Dataset entries:
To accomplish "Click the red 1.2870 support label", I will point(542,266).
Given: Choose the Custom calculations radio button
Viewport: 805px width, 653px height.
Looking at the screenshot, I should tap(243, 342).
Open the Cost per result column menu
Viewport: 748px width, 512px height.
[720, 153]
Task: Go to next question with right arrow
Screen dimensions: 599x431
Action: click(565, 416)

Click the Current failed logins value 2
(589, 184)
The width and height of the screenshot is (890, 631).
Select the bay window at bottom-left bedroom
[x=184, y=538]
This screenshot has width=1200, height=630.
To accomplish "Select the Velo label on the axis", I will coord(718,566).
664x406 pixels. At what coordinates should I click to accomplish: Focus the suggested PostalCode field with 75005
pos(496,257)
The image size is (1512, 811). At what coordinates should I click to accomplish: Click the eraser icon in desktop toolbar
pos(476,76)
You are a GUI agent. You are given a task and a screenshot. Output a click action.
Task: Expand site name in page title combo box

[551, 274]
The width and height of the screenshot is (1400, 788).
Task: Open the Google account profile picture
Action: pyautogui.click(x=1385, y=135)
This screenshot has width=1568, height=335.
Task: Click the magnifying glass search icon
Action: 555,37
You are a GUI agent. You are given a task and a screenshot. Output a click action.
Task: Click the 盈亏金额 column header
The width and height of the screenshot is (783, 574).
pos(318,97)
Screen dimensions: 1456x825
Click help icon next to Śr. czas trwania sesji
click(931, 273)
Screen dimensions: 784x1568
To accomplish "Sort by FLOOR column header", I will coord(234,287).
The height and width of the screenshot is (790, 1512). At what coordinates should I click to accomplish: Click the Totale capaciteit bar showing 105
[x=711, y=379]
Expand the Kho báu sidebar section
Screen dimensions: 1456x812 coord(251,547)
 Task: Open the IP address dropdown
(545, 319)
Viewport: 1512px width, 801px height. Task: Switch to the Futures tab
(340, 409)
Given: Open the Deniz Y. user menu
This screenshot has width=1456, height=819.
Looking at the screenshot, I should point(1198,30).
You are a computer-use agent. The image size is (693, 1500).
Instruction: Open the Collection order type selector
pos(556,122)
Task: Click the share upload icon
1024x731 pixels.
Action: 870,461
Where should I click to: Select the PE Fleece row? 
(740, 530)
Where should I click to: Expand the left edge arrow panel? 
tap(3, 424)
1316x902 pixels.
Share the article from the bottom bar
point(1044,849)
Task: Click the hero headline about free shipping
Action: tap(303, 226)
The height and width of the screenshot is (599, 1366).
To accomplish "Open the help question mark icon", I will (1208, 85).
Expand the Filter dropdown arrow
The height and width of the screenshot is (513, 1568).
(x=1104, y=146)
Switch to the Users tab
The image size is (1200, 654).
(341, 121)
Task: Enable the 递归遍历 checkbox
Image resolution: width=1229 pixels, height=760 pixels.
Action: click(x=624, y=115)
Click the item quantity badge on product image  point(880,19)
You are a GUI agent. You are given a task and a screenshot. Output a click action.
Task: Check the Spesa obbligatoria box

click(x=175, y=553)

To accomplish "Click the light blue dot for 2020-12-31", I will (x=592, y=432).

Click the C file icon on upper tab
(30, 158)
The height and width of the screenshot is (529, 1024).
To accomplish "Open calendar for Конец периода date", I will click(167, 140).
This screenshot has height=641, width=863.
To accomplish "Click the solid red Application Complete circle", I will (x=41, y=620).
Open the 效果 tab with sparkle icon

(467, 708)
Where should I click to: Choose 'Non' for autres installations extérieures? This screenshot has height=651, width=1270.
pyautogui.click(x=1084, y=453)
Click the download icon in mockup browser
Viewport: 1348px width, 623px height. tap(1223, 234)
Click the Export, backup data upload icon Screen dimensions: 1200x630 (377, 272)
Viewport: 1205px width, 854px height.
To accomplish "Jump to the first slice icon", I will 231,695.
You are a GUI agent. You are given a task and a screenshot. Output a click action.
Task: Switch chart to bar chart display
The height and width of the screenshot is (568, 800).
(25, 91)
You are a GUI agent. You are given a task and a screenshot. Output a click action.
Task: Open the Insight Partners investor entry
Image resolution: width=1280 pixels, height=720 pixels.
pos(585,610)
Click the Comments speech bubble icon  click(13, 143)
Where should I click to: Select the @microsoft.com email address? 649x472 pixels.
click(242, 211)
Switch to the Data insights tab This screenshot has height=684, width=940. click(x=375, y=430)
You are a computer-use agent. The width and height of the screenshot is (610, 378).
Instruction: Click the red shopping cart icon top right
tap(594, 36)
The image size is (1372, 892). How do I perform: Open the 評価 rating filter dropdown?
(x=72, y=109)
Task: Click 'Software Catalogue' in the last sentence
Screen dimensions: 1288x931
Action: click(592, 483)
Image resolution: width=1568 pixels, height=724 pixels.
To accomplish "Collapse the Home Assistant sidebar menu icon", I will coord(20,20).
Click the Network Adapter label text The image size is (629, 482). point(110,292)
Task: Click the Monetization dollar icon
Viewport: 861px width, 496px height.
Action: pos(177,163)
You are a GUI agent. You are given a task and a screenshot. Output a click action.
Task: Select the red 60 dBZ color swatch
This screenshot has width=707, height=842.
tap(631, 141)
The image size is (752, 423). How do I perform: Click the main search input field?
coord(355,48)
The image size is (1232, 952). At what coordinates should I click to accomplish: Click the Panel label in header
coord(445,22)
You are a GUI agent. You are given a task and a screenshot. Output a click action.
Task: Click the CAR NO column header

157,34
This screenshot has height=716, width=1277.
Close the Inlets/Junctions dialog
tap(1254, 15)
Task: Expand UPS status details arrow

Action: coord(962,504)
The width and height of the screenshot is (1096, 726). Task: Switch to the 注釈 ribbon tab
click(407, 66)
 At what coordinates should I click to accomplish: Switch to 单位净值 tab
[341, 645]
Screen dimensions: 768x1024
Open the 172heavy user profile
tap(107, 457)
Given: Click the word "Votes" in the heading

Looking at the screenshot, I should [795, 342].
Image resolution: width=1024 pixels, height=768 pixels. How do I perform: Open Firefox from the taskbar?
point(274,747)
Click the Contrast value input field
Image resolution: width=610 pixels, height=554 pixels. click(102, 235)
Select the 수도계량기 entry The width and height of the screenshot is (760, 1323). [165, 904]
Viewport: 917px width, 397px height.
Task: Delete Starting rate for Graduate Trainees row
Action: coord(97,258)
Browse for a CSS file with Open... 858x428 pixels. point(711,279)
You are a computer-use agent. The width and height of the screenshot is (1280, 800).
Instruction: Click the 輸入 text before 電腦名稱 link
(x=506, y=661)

**Problem details:** Reproduce, character for character, only the lines of the preceding data that start at the line with "664x406 pixels. At" and end at the line with "Given: Open the Deniz Y. user menu", both included.

**Solution for this problem:**
664x406 pixels. At what coordinates should I click to accomplish: Focus the suggested PostalCode field with 75005
pos(496,257)
The image size is (1512, 811). At what coordinates should I click to accomplish: Click the eraser icon in desktop toolbar
pos(476,76)
You are a GUI agent. You are given a task and a screenshot. Output a click action.
Task: Expand site name in page title combo box

[551, 274]
The width and height of the screenshot is (1400, 788).
Task: Open the Google account profile picture
Action: pyautogui.click(x=1385, y=135)
This screenshot has width=1568, height=335.
Task: Click the magnifying glass search icon
Action: 555,37
You are a GUI agent. You are given a task and a screenshot. Output a click action.
Task: Click the 盈亏金额 column header
The width and height of the screenshot is (783, 574).
pos(318,97)
Screen dimensions: 1456x825
Click help icon next to Śr. czas trwania sesji
click(931, 273)
Screen dimensions: 784x1568
To accomplish "Sort by FLOOR column header", I will coord(234,287).
The height and width of the screenshot is (790, 1512). At what coordinates should I click to accomplish: Click the Totale capaciteit bar showing 105
[x=711, y=379]
Expand the Kho báu sidebar section
Screen dimensions: 1456x812 coord(251,547)
 Task: Open the IP address dropdown
(545, 319)
Viewport: 1512px width, 801px height. Task: Switch to the Futures tab
(340, 409)
Given: Open the Deniz Y. user menu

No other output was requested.